Flu symptoms come on very quickly and can include:
- a sudden high temperature
- an aching body
- feeling tired or exhausted
- a dry cough
- a sore throat
- a headache
- difficulty sleeping
- loss of appetite
- diarrhoea or tummy pain
- feeling sick and being sick
The symptoms are similar for children, but they can also get pain in their ear and appear less active. They may also present differently with flu – for example, without fever but with diarrhoea.
People with the flu can be infectious 1 day before to 3 to 5 days after symptoms appear and the virus is spread by breathing in droplets coughed out into the air by infected people or by the droplets landing on mucous membranes. Transmission may also occur by direct or indirect contact with respiratory secretions for example via soiled tissues or from contaminated surfaces. Flu spreads easily in crowded populations and in enclosed spaces.

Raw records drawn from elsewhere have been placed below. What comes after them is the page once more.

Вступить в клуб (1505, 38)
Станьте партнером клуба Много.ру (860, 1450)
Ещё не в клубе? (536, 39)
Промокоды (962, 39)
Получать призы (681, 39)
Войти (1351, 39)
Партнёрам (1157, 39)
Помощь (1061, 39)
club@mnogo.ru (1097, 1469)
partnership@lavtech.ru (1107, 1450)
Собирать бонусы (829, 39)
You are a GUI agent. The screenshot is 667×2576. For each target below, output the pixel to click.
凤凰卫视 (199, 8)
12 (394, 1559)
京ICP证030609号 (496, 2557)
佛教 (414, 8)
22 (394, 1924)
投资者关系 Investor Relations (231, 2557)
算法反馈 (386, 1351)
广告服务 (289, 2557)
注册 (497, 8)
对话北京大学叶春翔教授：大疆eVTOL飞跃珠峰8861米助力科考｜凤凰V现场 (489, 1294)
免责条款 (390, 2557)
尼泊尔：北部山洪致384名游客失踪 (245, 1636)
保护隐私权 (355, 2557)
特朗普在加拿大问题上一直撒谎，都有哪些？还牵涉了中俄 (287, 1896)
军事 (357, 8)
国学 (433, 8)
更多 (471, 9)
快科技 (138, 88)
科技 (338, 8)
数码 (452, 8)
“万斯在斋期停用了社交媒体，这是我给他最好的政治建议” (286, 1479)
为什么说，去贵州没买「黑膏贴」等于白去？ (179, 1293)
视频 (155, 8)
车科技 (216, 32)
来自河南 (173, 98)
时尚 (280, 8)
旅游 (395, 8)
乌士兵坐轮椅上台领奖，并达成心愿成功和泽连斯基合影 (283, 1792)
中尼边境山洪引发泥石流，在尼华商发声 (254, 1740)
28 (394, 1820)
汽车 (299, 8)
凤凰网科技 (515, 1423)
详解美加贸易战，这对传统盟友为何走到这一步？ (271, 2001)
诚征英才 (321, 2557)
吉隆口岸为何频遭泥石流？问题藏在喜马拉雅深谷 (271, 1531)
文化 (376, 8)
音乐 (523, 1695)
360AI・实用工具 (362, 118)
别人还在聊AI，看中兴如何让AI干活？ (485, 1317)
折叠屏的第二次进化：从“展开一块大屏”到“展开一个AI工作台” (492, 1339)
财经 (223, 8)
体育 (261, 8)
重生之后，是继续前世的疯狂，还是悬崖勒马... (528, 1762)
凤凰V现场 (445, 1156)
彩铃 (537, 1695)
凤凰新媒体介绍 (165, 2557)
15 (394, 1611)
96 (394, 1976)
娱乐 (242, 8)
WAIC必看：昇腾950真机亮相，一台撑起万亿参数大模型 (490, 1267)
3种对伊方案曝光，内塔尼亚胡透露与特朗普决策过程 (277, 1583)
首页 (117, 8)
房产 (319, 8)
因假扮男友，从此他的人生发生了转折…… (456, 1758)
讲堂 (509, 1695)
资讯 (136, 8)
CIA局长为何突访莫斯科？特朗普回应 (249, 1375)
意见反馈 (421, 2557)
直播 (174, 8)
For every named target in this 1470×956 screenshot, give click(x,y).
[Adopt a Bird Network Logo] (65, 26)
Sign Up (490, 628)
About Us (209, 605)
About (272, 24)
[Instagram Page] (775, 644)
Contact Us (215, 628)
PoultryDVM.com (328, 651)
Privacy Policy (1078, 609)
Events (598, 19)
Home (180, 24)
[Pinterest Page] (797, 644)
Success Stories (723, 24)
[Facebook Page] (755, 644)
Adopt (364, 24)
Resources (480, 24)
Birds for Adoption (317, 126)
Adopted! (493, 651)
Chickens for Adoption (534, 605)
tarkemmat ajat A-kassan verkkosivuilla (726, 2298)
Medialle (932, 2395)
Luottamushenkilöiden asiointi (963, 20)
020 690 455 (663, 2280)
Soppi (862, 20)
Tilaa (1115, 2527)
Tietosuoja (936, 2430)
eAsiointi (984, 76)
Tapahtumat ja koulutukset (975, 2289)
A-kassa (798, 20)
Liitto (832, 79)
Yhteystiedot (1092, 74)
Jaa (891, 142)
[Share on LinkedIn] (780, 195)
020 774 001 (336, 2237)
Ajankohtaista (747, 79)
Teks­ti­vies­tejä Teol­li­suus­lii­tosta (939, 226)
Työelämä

To reduce the risk of spreading flu
- wash your hands often with warm water and soap
- cover your mouth and nose with a tissue when you cough or sneeze
- bin used tissues as quickly as possible
- get the flu vaccine
What you need to do
Anyone unwell and with a high temperature should stay at home and avoid contact with other people until their temperature is normal and they are well enough to return to work or school
The risk of infection can be minimised through the flu vaccination. The vaccine is safe and effective and is offered every year through the NHS to help protect people at risk of getting seriously ill from flu.